● **DATA IN THIS EXERCISE**
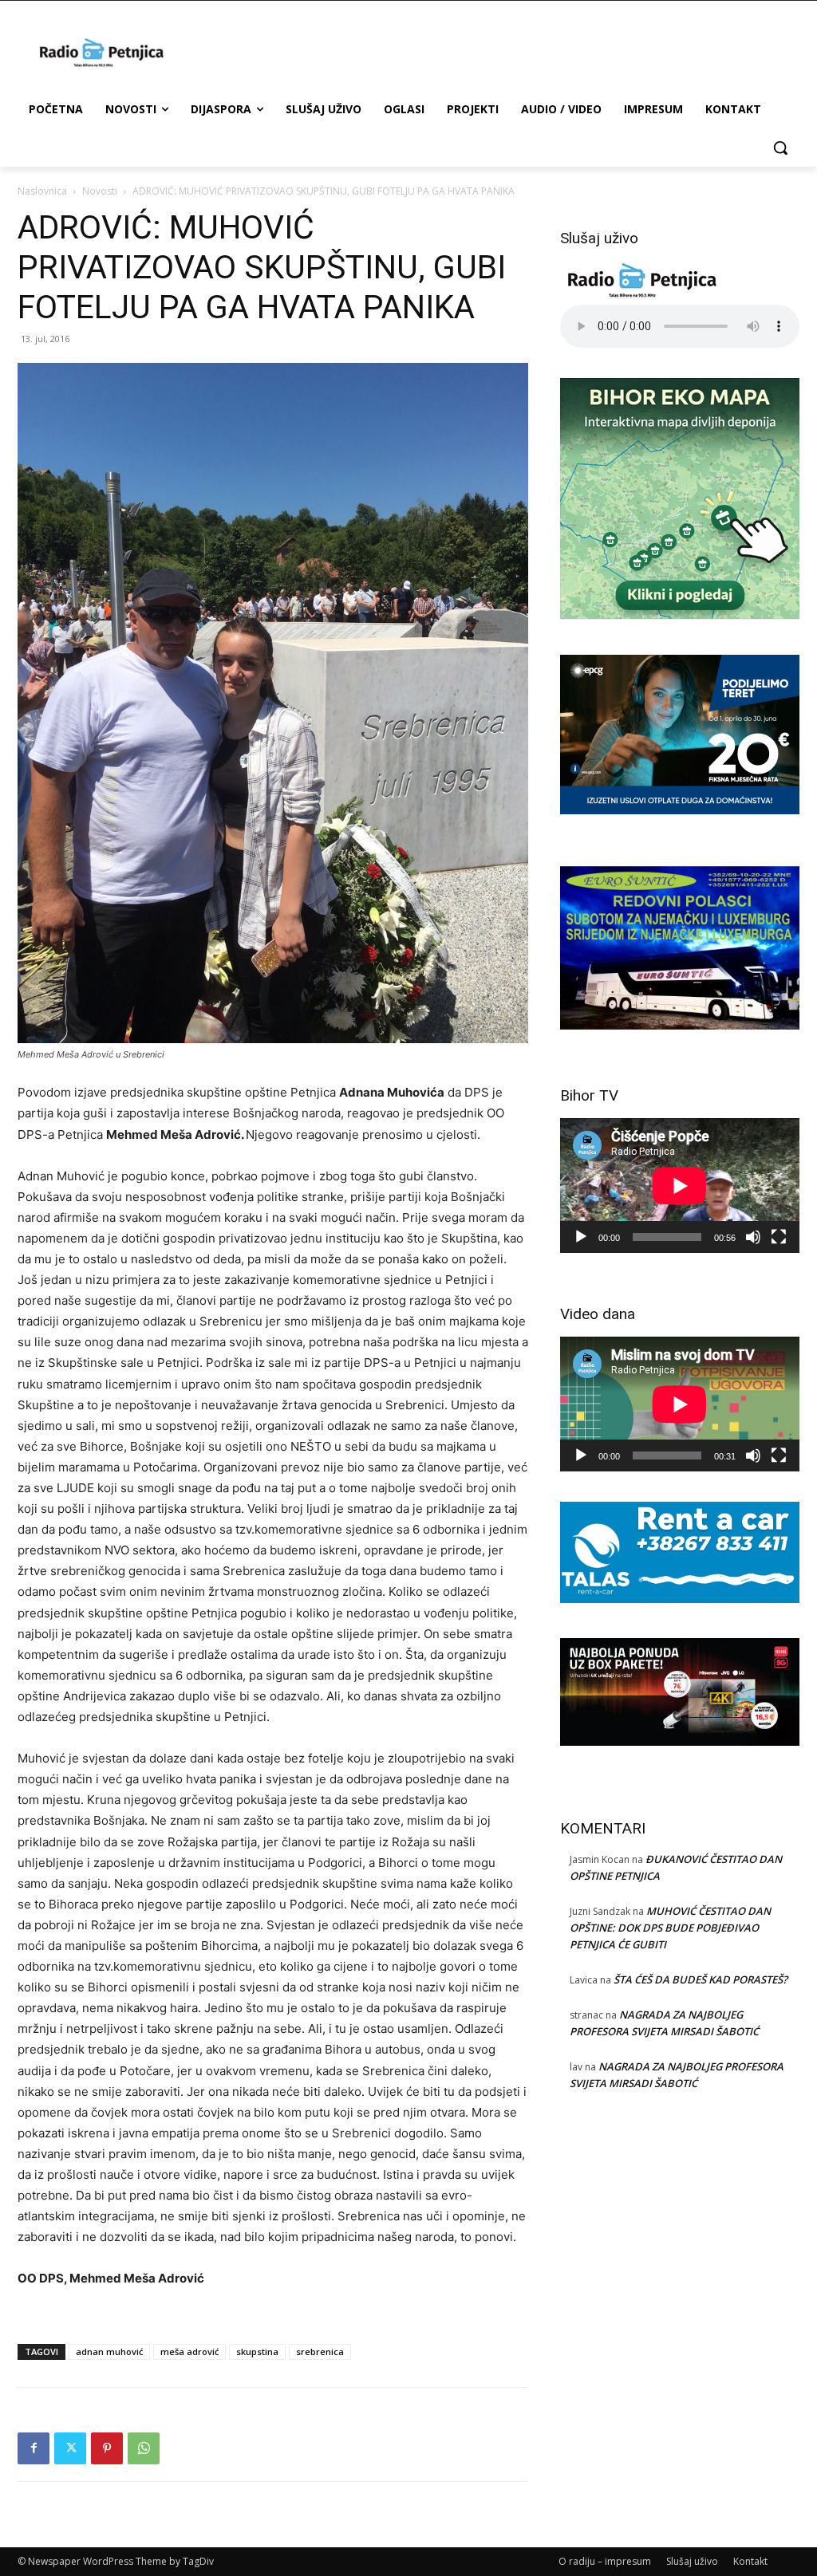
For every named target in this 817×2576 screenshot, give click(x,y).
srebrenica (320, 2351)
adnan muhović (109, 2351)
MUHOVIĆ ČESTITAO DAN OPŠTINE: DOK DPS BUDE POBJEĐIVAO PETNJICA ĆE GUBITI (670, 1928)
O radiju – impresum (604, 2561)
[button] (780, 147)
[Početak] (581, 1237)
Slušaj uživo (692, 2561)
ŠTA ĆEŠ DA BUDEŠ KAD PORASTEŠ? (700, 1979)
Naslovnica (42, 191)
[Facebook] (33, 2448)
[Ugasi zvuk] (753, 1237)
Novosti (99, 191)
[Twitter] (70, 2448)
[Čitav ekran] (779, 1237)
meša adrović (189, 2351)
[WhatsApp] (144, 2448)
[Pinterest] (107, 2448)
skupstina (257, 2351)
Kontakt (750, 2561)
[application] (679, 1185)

● **WORK REQUEST**
Starting with the line that contains "ŠTA ĆEŠ DA BUDEŠ KAD PORASTEŠ? (700, 1979)", return each line through the last one of the data above, exactly as written and nothing more.

● **SOLUTION TO THIS TASK**
ŠTA ĆEŠ DA BUDEŠ KAD PORASTEŠ? (700, 1979)
Naslovnica (42, 191)
[Facebook] (33, 2448)
[Ugasi zvuk] (753, 1237)
Novosti (99, 191)
[Twitter] (70, 2448)
[Čitav ekran] (779, 1237)
meša adrović (189, 2351)
[WhatsApp] (144, 2448)
[Pinterest] (107, 2448)
skupstina (257, 2351)
Kontakt (750, 2561)
[application] (679, 1185)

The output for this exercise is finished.